D614G Spike mutation makes SARS-CoV-2 up to eight times more infectious

A mutation in the Spike (S) protein of SARS-CoV-2 – one of several genetic mutations in the concerning variants that have emerged in the UK, South Africa and Brazil – makes the virus up to eight times more infectious in human cells than the initial virus that originated in China, according to a new study.

The study, led by researchers at New York University, the New York Genome Center and Mount Sinai, all US, corroborates findings that the D614G mutation makes SARS-CoV-2 more transmissible.
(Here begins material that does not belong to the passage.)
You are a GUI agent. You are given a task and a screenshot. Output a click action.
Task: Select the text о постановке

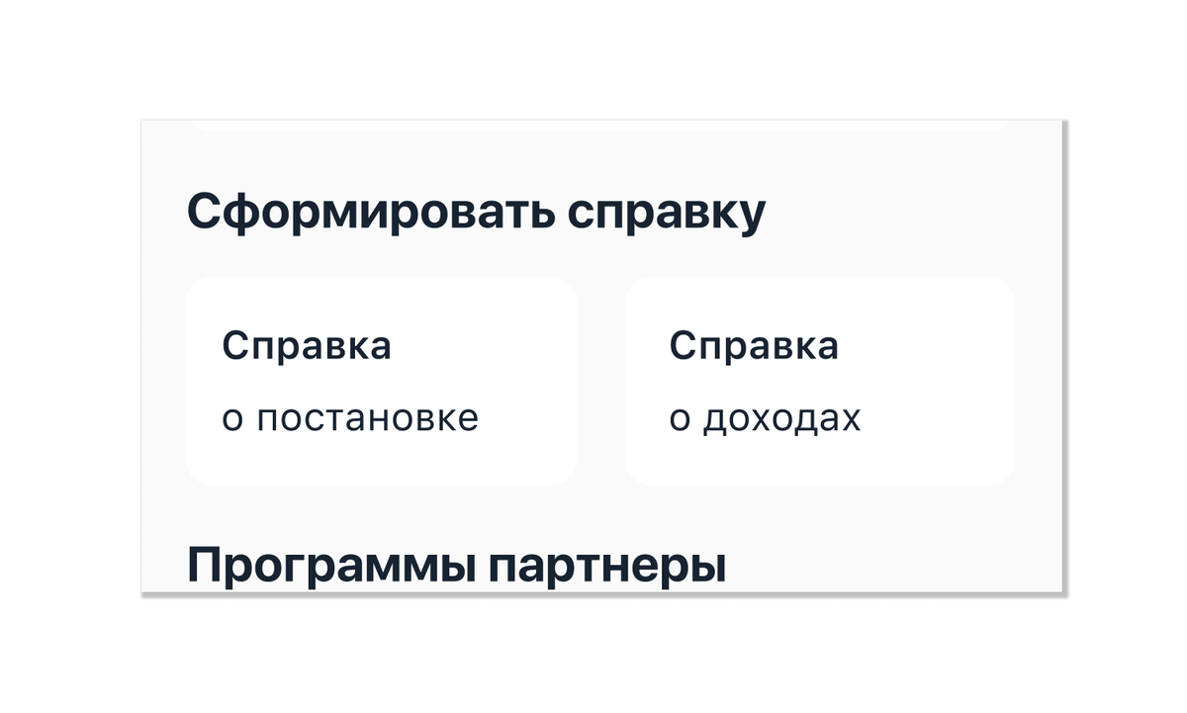click(x=349, y=418)
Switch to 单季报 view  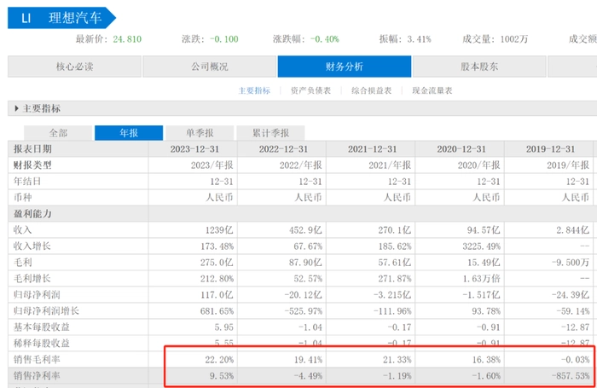pyautogui.click(x=197, y=133)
“In the months since we initially conducted this study, the importance of the D614G mutation has grown: the mutation has reached near universal prevalence and is included in all current variants of concern,” said Assistant Professor Neville Sanjana, one of the researchers of the study. “Confirming that the mutation leads to more transmissibility may help explain, in part, why the virus has spread so rapidly over the past year.”

The researchers introduced a virus with the D614G mutation into human lung, liver and colon cells. They also introduced the “wild type” version of the coronavirus – the version of the virus without the mutation found early on in the pandemic – into these same cell types for comparison.
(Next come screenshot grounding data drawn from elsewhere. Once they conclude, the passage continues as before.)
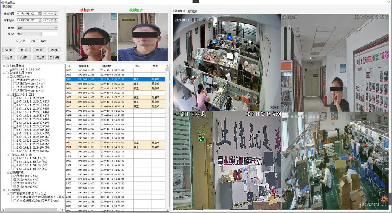Image resolution: width=392 pixels, height=213 pixels.
Task: Toggle the 人脸 checkbox
Action: click(18, 41)

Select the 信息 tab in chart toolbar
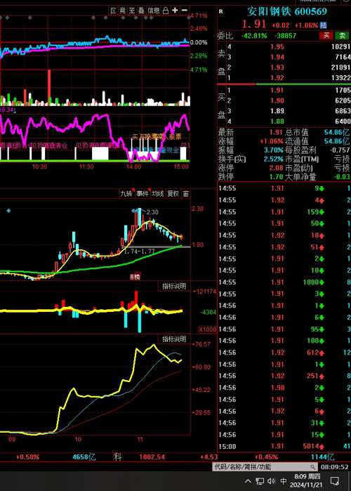pos(154,11)
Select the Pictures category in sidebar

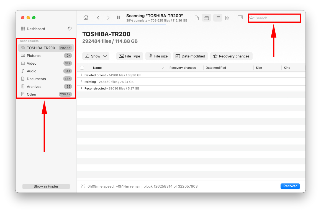(34, 56)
They found that the D614G variant increased transduction of the virus up to eight-fold as compared to the original virus. The researchers also found that the S protein mutation made the virus more resistant to being cleaved or split by other proteins. This provides a possible mechanism for the variant’s increased ability to infect cells, as the hardier variant resulted in a greater proportion of intact S protein per virus.

“Going into this project we did not really know if D614G mutation would have any functional effects, as its wide spread could be due to a founder effect, where a variant becomes dominant because a small number of individuals spread it widely by chance. However, our experimental data was pretty unambiguous – the D614G variant infects human cells much more efficiently than the wild type,” said Zharko Daniloski, a postdoctoral fellow and the study’s co-first author.

However, the team highlight that it is still unclear whether the variant and its rapid spread have a clinical impact on COVID-19 disease progression, as several studies suggest that the D614G variant is not linked to more severe disease or hospitalisation.

The researchers note that findings on the increased transmissibility of the SARS-CoV-2 D614G variant may influence COVID-19 vaccine development and, in particular, it may be beneficial for future booster shots to include diverse forms of the S protein from different circulating variants. 

“The research comprising this work is essential to understanding changes in biology that a given viral variant might demonstrate,” said co-senior author Professor Benjamin tenOever. “We are presently now moving forward with similar studies to study the variants that have arisen in the UK, Brazil and in South Africa”.

The research was published in eLife.